Die Förderung aufstrebender junger Solisten liegt arcata besonders am Herzen. Neben zahlreichen Konzerten in Stuttgart und weltweit kann das Orchester zudem auf eine facettenreiche Diskografie zurückblicken.
www.arcata.de

LAJOS LENCSES, Oboe
„Lajos Lencsés ist einer der großen Oboisten unserer Zeit“ – so urteilte 1990 die angesehene französische Musikzeitschrift „Diapason“ über den 1943 in Ungarn geborenen Musiker. Seine Ausbildung erhielt Lencsés an der Budapester Musikakademie, am Conservatoire Nationale de Paris und bei Pierre Pierlot.
Die Philharmonia Hungarica verpflichtete ihn 1967 als Solo-Oboisten.

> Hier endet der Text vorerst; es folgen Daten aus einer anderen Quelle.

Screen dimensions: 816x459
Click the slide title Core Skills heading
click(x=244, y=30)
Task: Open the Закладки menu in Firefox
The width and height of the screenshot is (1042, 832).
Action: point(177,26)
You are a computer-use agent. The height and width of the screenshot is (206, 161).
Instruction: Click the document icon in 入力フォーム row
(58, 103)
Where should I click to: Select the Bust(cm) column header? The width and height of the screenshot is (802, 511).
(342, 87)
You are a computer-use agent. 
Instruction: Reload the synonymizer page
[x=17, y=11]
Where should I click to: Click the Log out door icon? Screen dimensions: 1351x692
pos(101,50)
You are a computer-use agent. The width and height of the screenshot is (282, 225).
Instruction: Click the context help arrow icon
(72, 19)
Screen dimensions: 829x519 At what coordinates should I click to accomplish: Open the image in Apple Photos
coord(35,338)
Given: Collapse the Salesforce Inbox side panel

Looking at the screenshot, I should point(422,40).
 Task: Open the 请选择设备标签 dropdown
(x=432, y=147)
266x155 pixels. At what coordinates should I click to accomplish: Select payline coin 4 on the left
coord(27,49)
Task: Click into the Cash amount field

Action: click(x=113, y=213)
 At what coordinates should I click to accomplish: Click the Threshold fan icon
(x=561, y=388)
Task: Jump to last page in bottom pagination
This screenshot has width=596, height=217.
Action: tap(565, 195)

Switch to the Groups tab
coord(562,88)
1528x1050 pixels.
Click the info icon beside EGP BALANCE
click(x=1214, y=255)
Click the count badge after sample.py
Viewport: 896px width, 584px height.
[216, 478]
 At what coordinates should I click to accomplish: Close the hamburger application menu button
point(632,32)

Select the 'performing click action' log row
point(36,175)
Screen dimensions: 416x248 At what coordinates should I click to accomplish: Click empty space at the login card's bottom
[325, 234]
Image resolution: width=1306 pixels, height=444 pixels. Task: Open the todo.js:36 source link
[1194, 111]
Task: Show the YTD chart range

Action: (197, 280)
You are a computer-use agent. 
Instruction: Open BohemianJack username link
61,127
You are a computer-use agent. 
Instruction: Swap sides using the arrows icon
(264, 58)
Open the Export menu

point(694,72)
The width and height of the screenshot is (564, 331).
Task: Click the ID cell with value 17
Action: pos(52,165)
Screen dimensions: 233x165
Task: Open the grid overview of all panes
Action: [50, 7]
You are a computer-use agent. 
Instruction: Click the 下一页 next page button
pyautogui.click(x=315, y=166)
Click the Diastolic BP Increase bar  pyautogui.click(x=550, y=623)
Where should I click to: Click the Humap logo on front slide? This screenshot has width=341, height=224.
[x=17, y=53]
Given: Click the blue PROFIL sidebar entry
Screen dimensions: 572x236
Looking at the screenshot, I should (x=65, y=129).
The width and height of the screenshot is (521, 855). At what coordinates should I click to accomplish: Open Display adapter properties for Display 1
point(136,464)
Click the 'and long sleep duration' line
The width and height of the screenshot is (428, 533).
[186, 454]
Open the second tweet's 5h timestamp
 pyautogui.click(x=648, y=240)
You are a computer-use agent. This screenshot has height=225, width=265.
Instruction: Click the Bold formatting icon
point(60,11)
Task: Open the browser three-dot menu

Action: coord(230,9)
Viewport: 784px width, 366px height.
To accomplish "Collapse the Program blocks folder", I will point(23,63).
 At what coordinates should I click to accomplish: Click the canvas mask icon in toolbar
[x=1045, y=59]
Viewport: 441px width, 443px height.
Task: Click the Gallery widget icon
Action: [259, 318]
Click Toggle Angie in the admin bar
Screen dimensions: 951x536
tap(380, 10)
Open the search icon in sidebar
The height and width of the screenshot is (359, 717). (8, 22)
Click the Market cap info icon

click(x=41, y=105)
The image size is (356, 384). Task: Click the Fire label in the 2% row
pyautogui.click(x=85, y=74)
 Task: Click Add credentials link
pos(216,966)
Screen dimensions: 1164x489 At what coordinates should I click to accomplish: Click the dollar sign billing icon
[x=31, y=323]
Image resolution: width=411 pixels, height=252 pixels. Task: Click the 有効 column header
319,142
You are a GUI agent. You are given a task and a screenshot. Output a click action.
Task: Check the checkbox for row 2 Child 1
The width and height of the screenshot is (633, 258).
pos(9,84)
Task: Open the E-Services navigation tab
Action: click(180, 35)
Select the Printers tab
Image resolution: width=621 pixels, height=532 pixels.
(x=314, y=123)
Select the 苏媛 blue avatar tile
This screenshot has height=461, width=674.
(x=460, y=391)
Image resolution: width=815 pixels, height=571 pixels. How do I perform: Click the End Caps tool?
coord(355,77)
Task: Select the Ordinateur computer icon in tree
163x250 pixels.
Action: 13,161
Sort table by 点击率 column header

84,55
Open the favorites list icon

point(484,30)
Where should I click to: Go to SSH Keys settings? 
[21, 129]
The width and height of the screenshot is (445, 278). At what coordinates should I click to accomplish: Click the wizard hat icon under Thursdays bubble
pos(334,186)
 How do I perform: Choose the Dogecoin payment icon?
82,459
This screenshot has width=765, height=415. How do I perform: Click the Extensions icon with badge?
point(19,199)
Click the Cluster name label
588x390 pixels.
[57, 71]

1968 wurde Lencsés Preisträger des internationalen Musikwettbewerbs in Genf.
1971 erregte sein Debüt beim RSO Berlin mit dem Oboenkonzert von Richard Strauss Aufsehen. Mit großem Erfolg trat er anschließend in Budapest, Paris, Wien, Hamburg, München, Madrid, Brüssel, in den USA und in Japan auf.
Mit dem Radio-Sinfonieorchester Stuttgart des SWR, dessen Solo-Oboist er seit 1971 war, spielte er zahlreiche Werke für den Sender und auf CD ein.
Als Kammermusiker konzertierte Lajos Lencsés mit großen Interpreten wie Jean Pierre Rampal, Christoph Eschenbach, Karl Münchinger, Sergiu Celibidache und Sir Neville Marriner. Sein umfangreiches Repertoire reicht von barocker bis zu zeitgenössischer Musik. Lencsés’ Diskographie enthält unter anderem Oboenkonzerte von Albinoni, C.P.E. Bach, J.Chr. Bach, J.S. Bach, Bellini, Cimarosa, Donizetti, Francaix, Graupner, Händel, Haydn, Holzbauer, Honegger, Hummel, Ibert, d’Indy, Krommer, Lebrun, Leclaire, Marcello, J. Stamitz, C. Stamitz,
Richard Strauß, Telemann, Vaughan Williams, Vivaldi, Weber, Wolf-Ferrari und B.A. Zimmermann.
Für seine vielfältigen kulturellen Aktivitäten wurde Lajos Lencsés 2003 mit dem Ungarischen Ritterorden ausgezeichnet.